PROBLEM STATEMENT: Please write out these lines again exactly as they are, omitting the pictures.

Item-finding records:
★ ★ ★
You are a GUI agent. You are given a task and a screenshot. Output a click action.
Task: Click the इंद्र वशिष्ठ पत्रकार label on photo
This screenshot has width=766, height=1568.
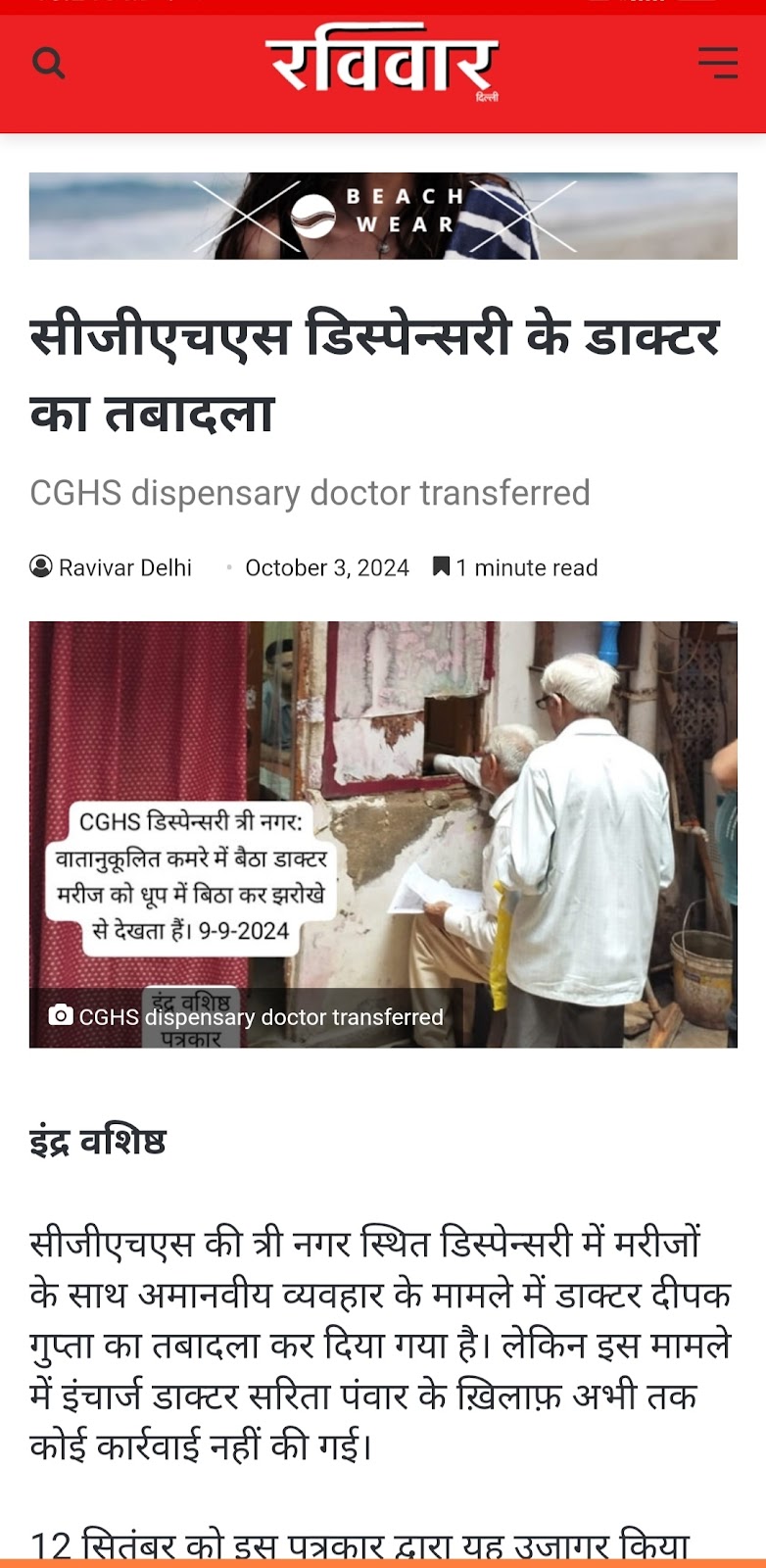tap(192, 1017)
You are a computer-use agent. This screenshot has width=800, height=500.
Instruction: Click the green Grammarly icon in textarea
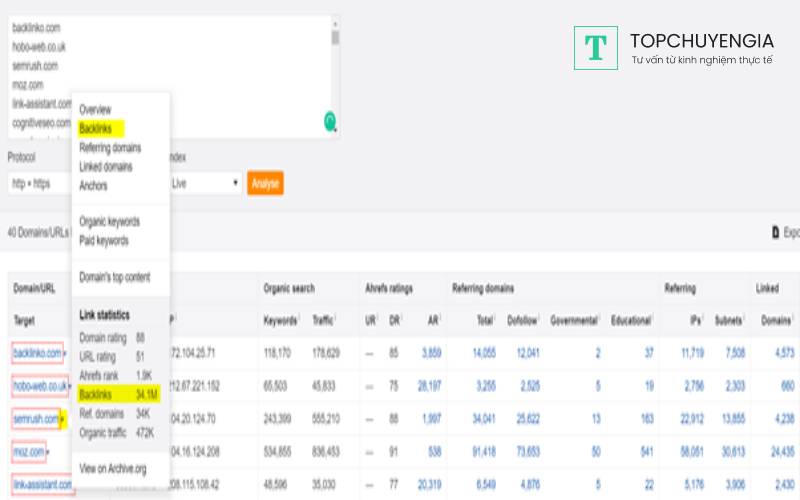click(330, 122)
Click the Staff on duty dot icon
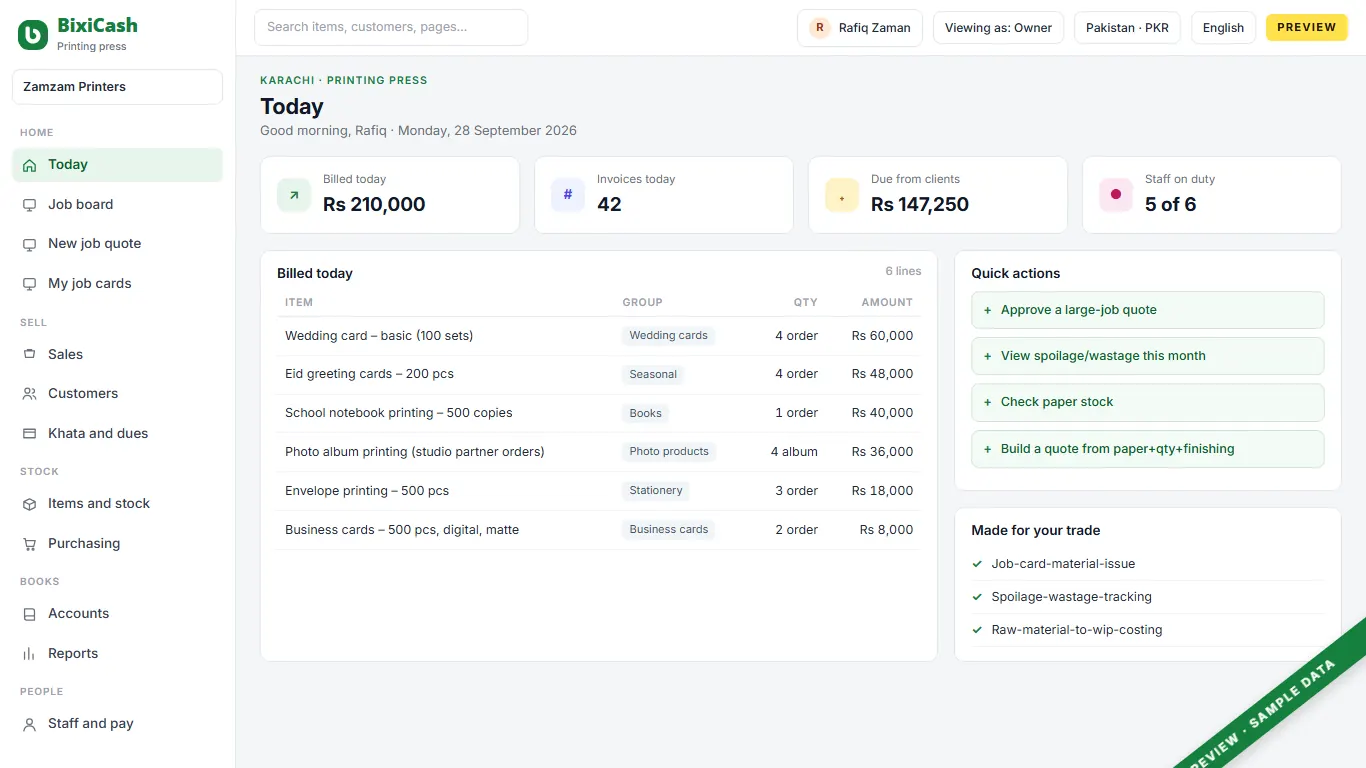Viewport: 1366px width, 768px height. pyautogui.click(x=1116, y=195)
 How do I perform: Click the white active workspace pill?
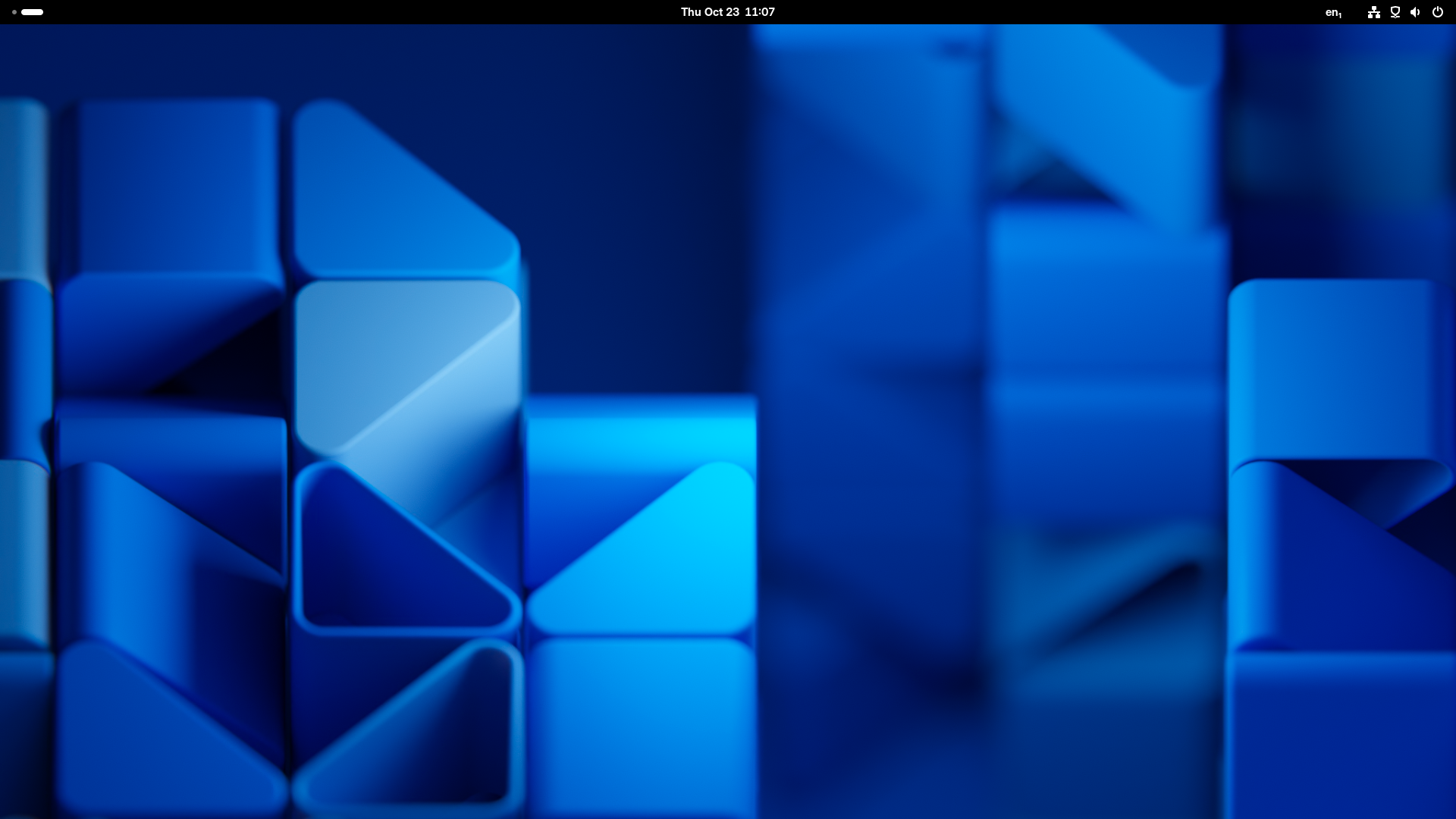click(33, 12)
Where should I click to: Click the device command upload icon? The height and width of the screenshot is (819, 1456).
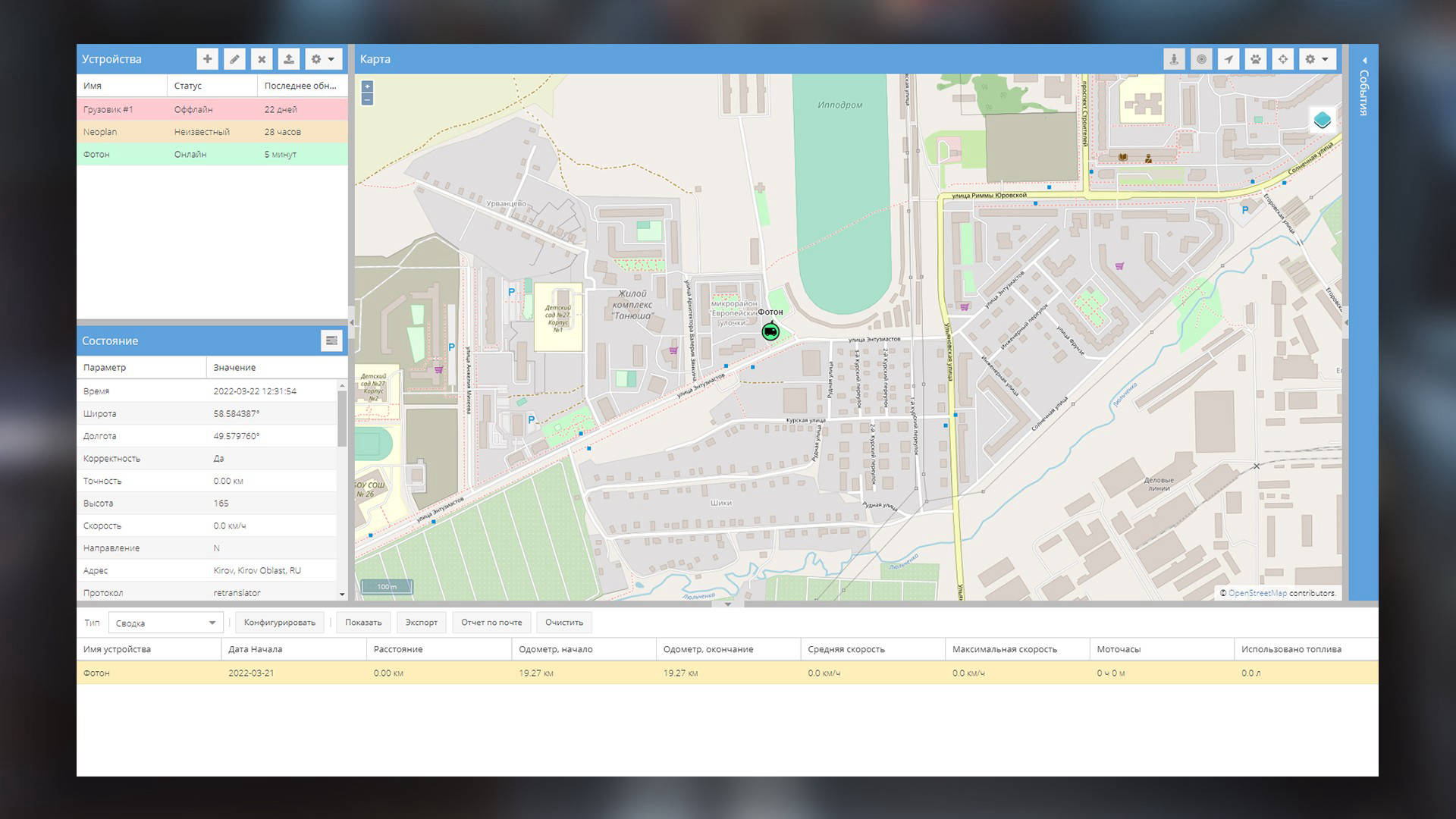coord(289,59)
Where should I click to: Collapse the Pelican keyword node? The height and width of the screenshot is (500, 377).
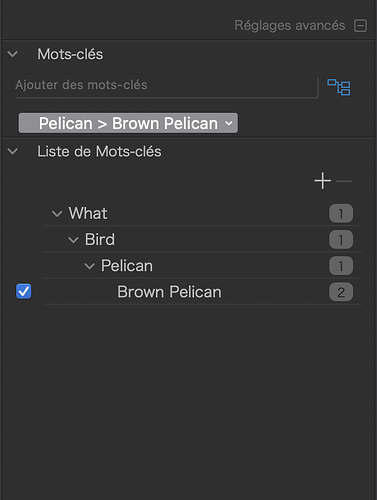[89, 266]
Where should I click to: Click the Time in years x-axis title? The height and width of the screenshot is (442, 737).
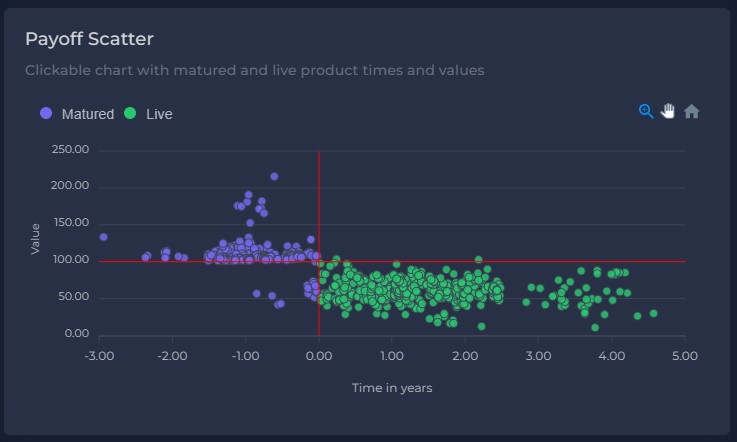392,388
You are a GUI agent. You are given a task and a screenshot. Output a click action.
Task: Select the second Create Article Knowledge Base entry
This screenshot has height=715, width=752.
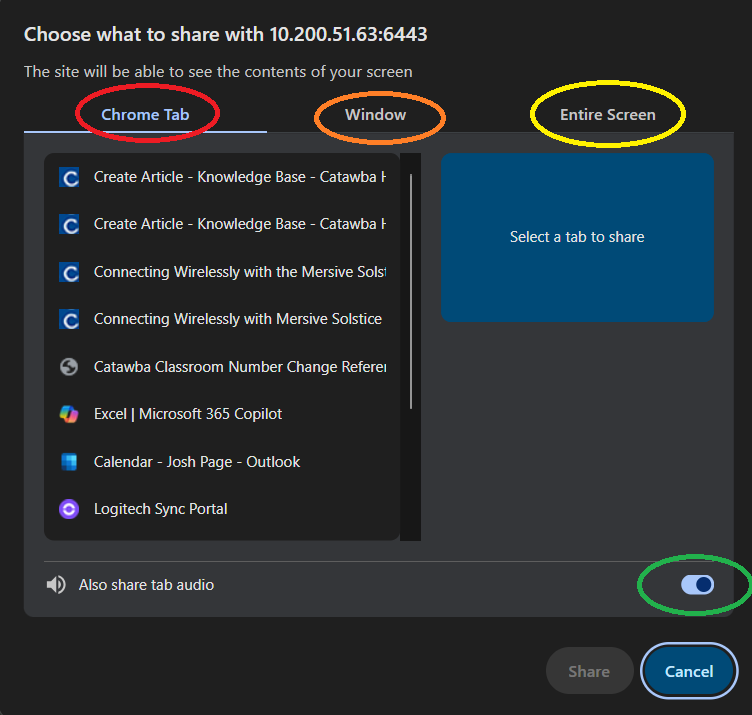point(238,224)
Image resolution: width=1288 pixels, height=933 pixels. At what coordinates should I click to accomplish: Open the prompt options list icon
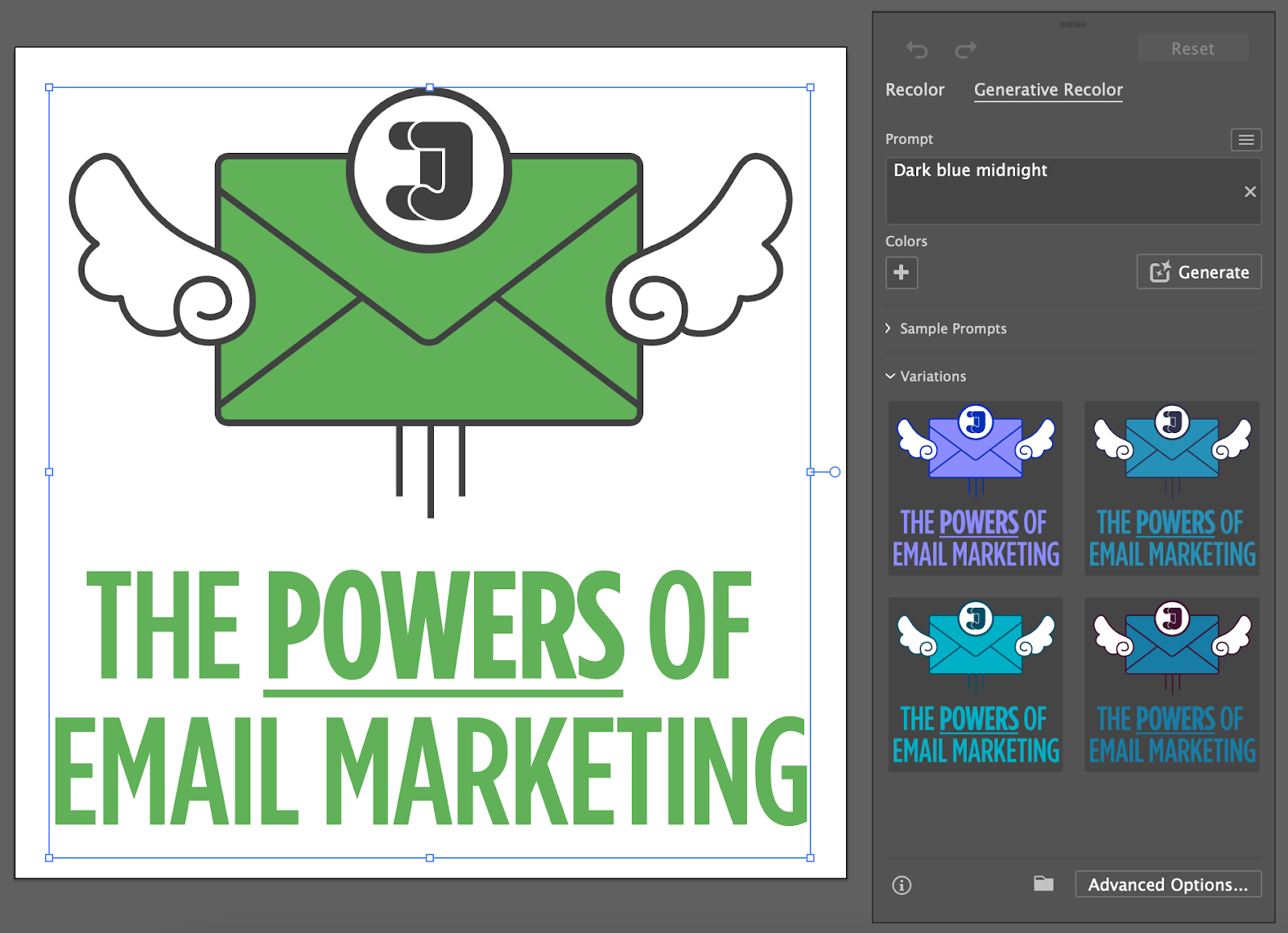pos(1245,140)
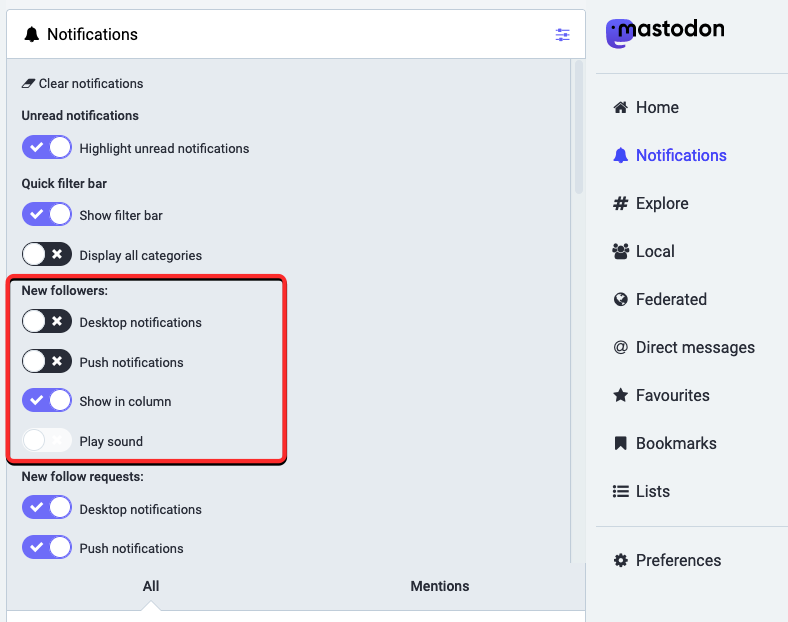
Task: Clear notifications using the eraser button
Action: coord(82,84)
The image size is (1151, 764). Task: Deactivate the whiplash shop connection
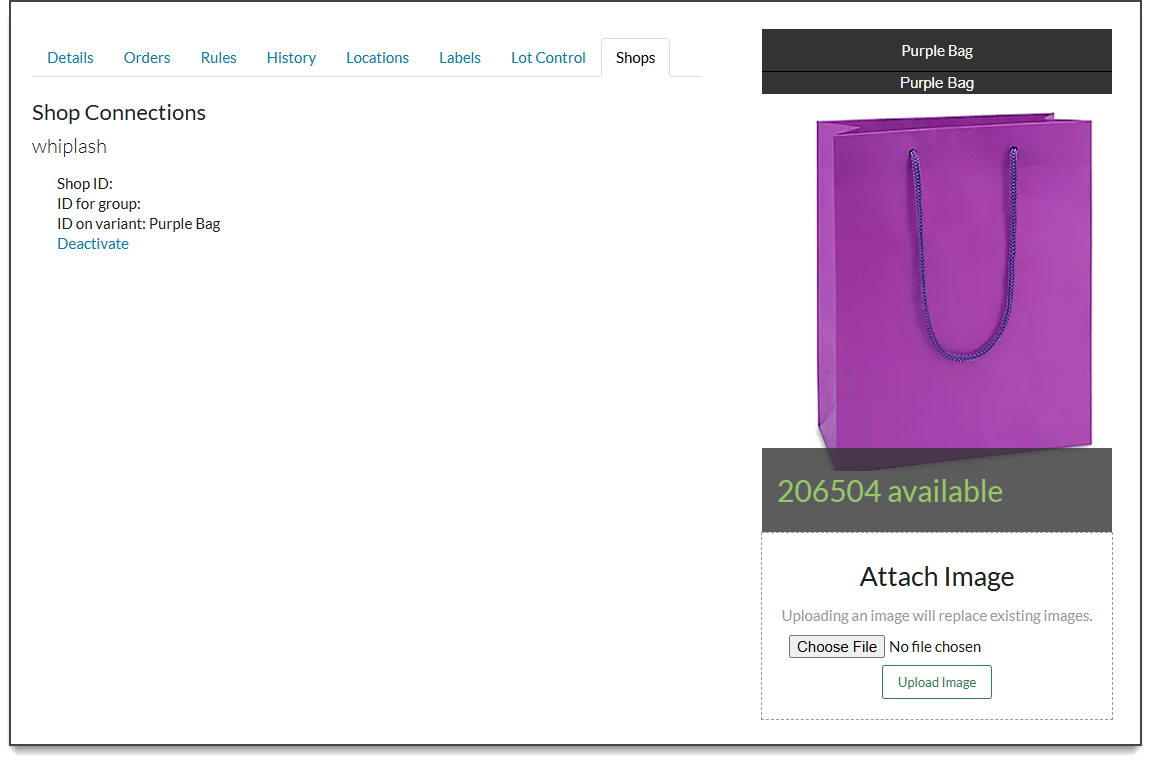[93, 244]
★ ★ ★
COMPLETE OUTPUT:
You are a GUI agent. You are given a task and a screenshot. Output a click action.
Task: Click the इंद्र वशिष्ठ पत्रकार label on photo
This screenshot has width=766, height=1568.
tap(192, 1017)
You are a computer-use agent. This screenshot has width=800, height=500.
Instruction: Click the green Grammarly icon in textarea
click(330, 122)
Click the Staff on duty dot icon
Viewport: 1366px width, 768px height. pyautogui.click(x=1116, y=195)
 How do I perform: Click the white active workspace pill?
click(33, 12)
Where should I click to: Click the device command upload icon? The height and width of the screenshot is (819, 1456).
coord(289,59)
Where should I click to: Collapse the Pelican keyword node? The height and width of the screenshot is (500, 377).
[89, 266]
Where should I click to: Click the Time in years x-axis title? The height and width of the screenshot is (442, 737).
392,388
You are a GUI agent. You are given a task and a screenshot. Output a click action.
Task: Select the second Create Article Knowledge Base entry
This screenshot has height=715, width=752.
point(238,224)
Image resolution: width=1288 pixels, height=933 pixels. At what coordinates should I click to accomplish: Open the prompt options list icon
pos(1245,140)
Task: Clear notifications using the eraser button
Action: coord(82,84)
The image size is (1151, 764). Task: Deactivate the whiplash shop connection
[93, 244]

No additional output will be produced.